*EXCERPTED PASSAGE*
Race Coverage

Emotional Gamut...

Baby-trophy.gifHow (not) to podium on your first IM distance race
 
By Dr. Ryan Wippler
 
HITS-Naples Full Race Report - It's 6 PM the night before my first IM distance race. I've been up since 3 AM-spent an exhaustive day traveling with wife and infant. My back is killing me from lugging my bike, tri-, and baby gear around the MSP and Fort Myers airports. Oscar, the profusely-sweating over-taxed local bike mechanic is telling me he is unable to put my bike back together due to a very specialized finger nail sized piece of carbon fiber (seat post clamp) has gone missing, either during the bike teardown or rebuild, with no replacement to be found at any bike shop with 100 miles and the local Quintana Roo rep isn't answering his phone. My dream of becoming an ironman is quickly turning into a nightmare.  I'm pulling my hair out, losing my mind.  I'm not going to race tomorrow!?  Was the last five months of training for not?  ...

*DATA EXTRACT*
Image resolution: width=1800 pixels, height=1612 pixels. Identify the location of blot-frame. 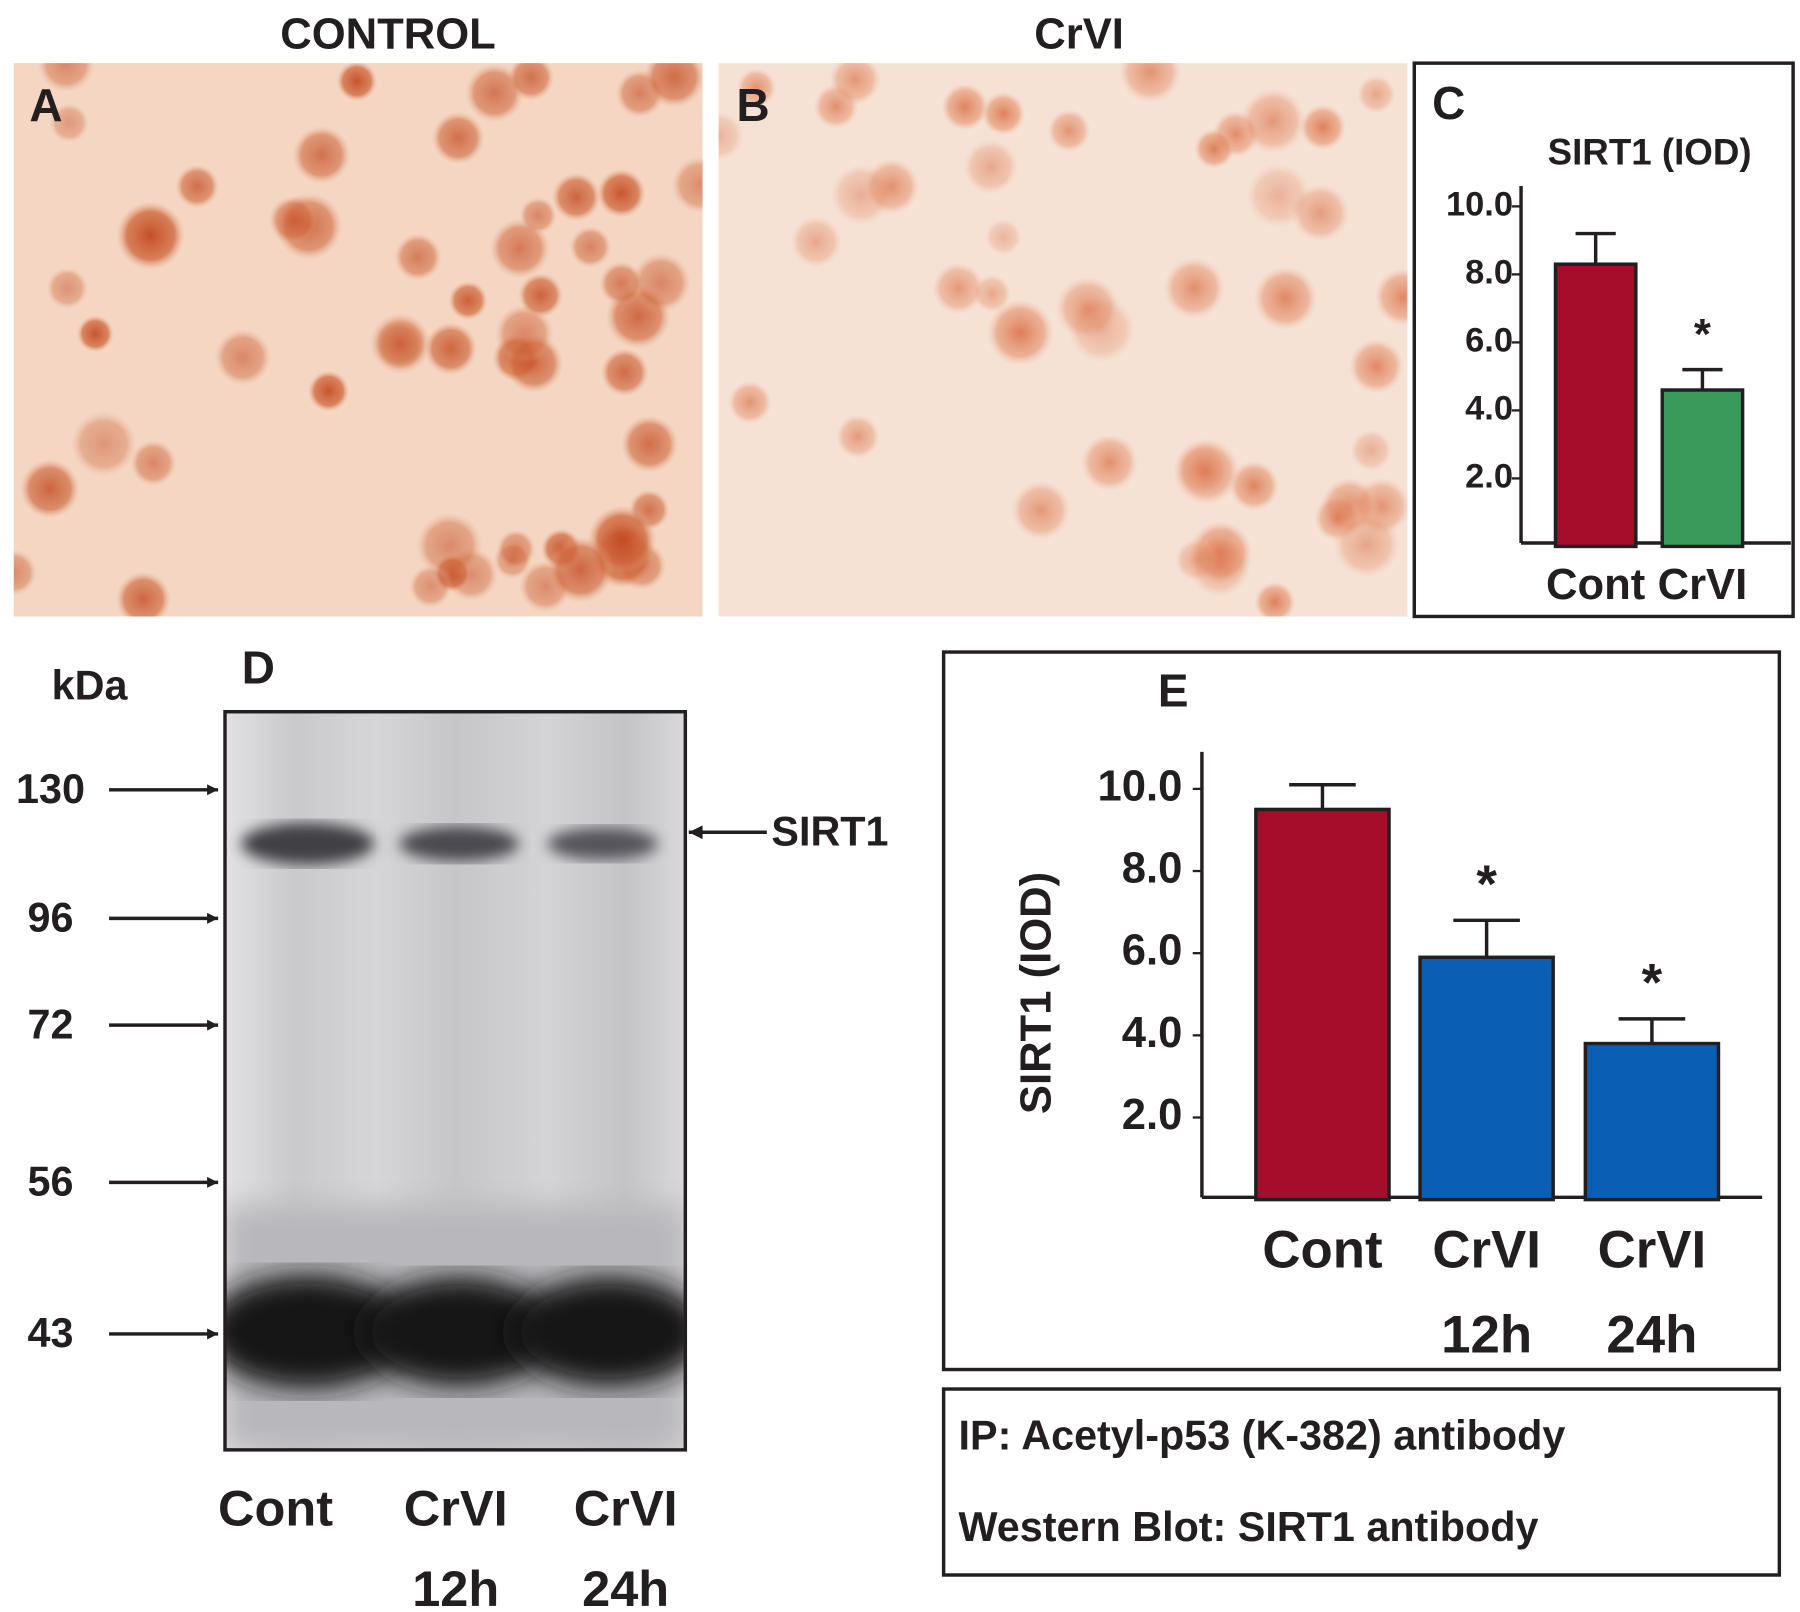
(456, 1081).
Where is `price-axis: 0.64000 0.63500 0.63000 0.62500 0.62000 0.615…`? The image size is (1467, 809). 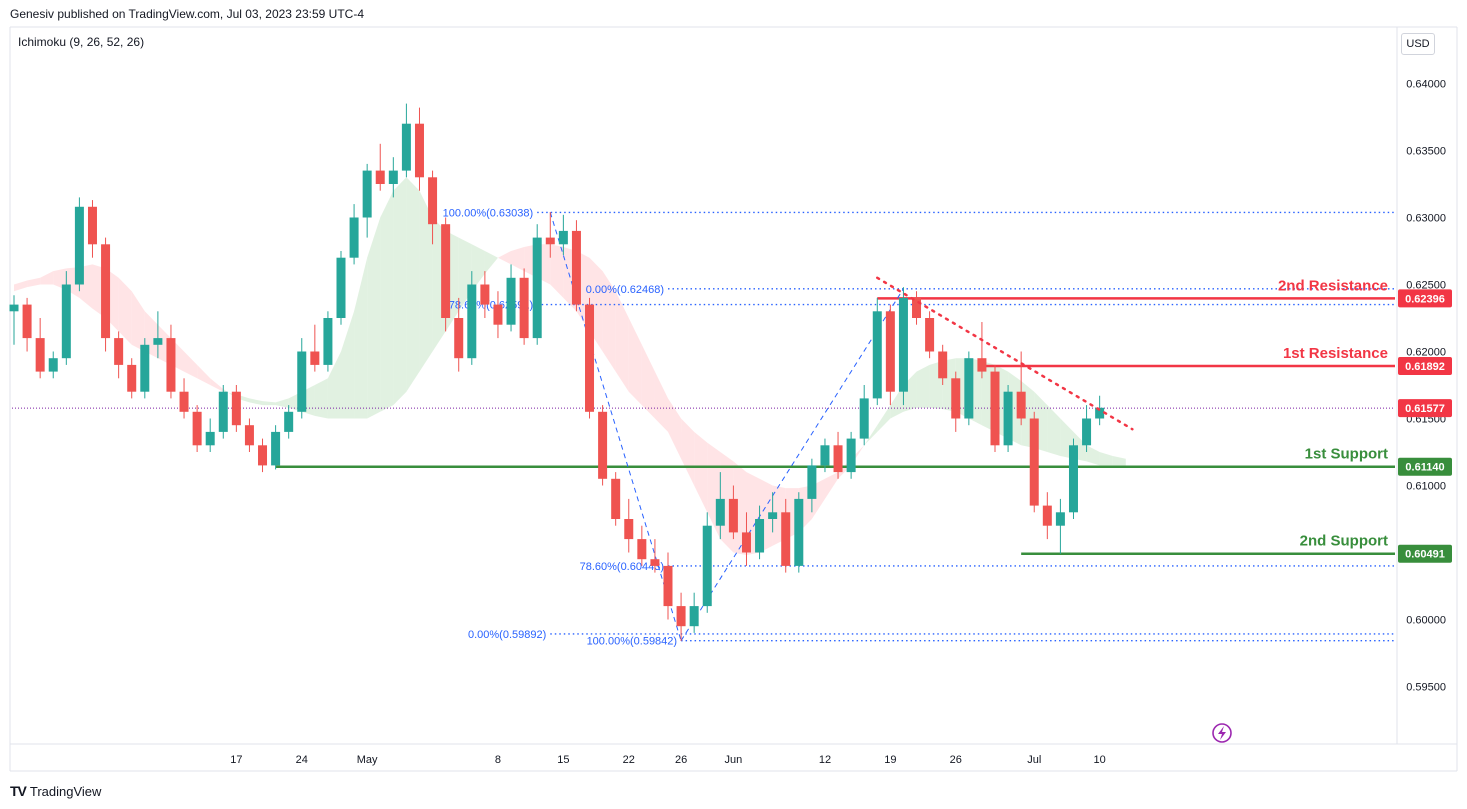 price-axis: 0.64000 0.63500 0.63000 0.62500 0.62000 0.615… is located at coordinates (1426, 386).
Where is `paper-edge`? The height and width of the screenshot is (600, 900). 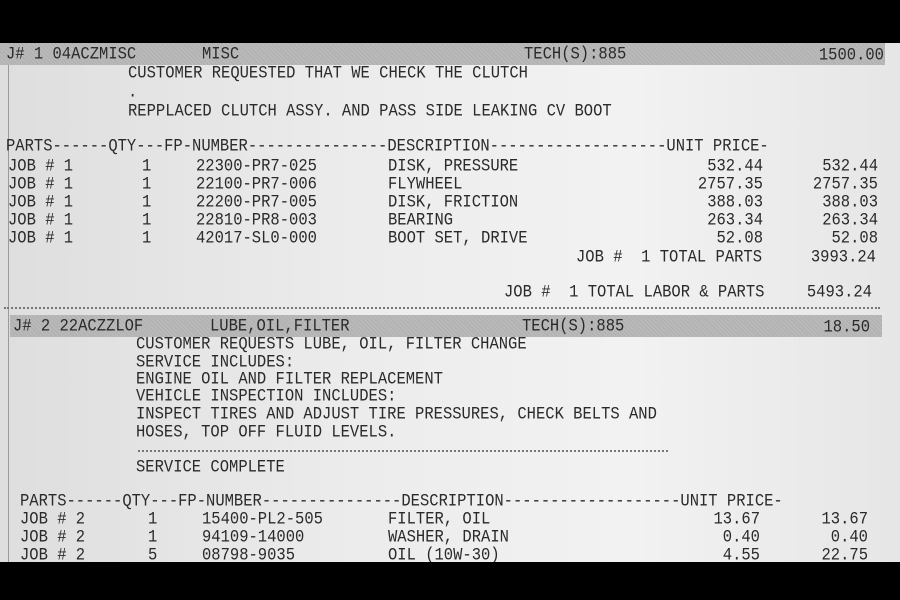
paper-edge is located at coordinates (8, 302).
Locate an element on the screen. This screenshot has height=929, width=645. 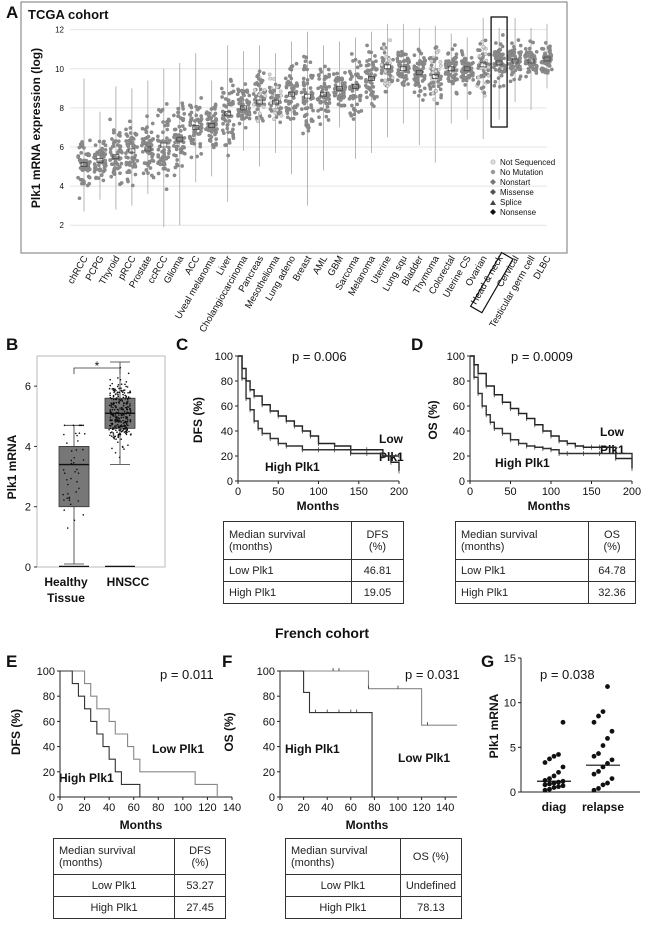
table-row: Median survival (months) OS (%) is located at coordinates (545, 540).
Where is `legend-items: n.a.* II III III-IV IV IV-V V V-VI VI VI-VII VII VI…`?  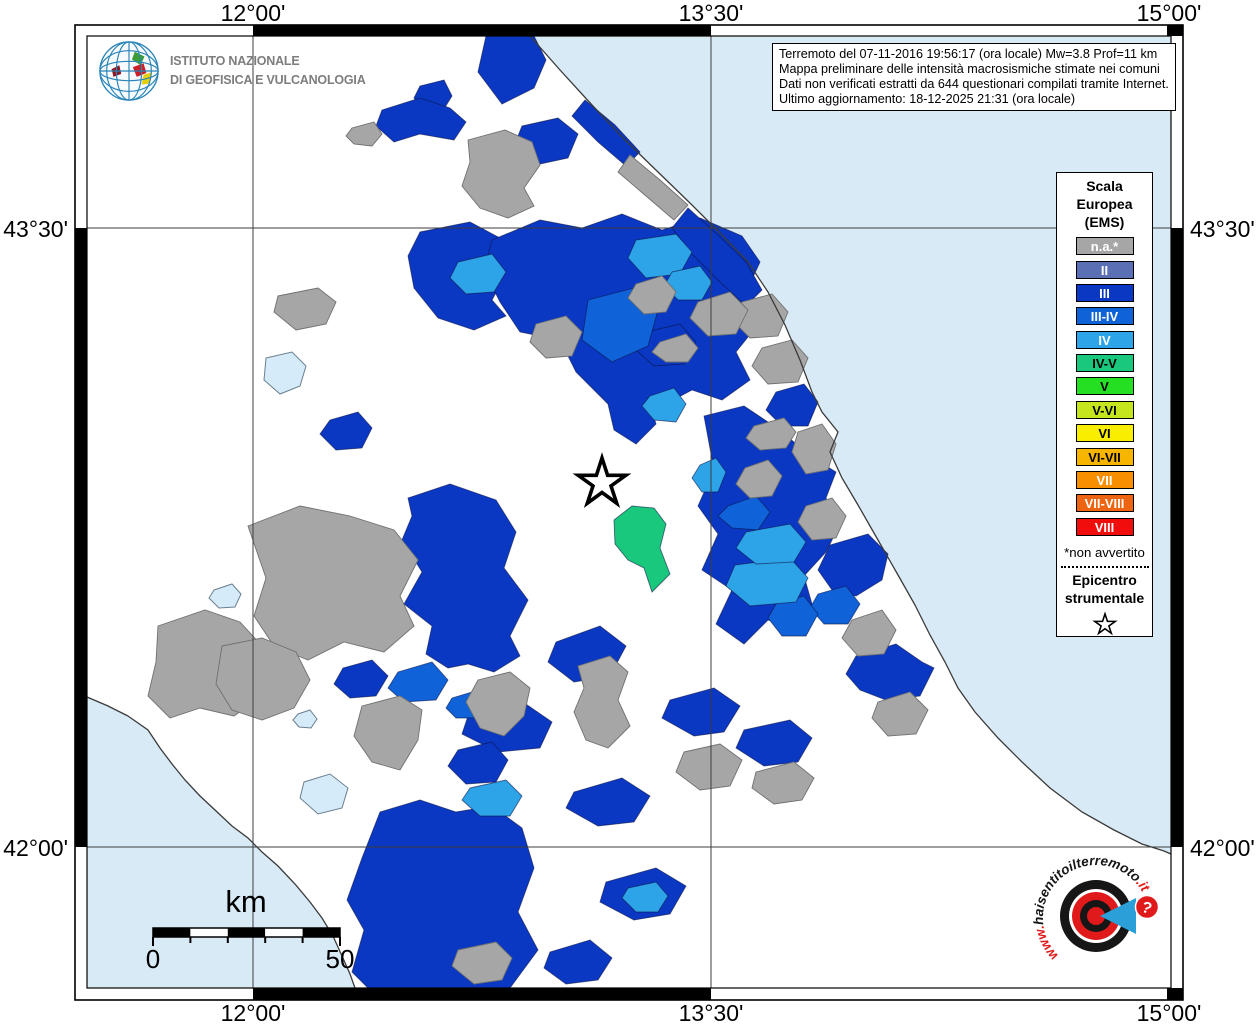 legend-items: n.a.* II III III-IV IV IV-V V V-VI VI VI-VII VII VI… is located at coordinates (1104, 384).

*REQUIRED ACTIONS*
1/ Reproduce a passage of the race report word for word, beginning at the words "By Dr. Ryan" and stopping after "for not?  ...".
2/ List every person the writer of the race report mentions besides himself.
The entries above come from a separate source and are not part of the race report.

*ANSWERS BELOW*
1/
By Dr. Ryan Wippler
 
HITS-Naples Full Race Report - It's 6 PM the night before my first IM distance race. I've been up since 3 AM-spent an exhaustive day traveling with wife and infant. My back is killing me from lugging my bike, tri-, and baby gear around the MSP and Fort Myers airports. Oscar, the profusely-sweating over-taxed local bike mechanic is telling me he is unable to put my bike back together due to a very specialized finger nail sized piece of carbon fiber (seat post clamp) has gone missing, either during the bike teardown or rebuild, with no replacement to be found at any bike shop with 100 miles and the local Quintana Roo rep isn't answering his phone. My dream of becoming an ironman is quickly turning into a nightmare.  I'm pulling my hair out, losing my mind.  I'm not going to race tomorrow!?  Was the last five months of training for not?  ...

2/
- His wife
- His infant
- Oscar, the local bike mechanic
- The local Quintana Roo rep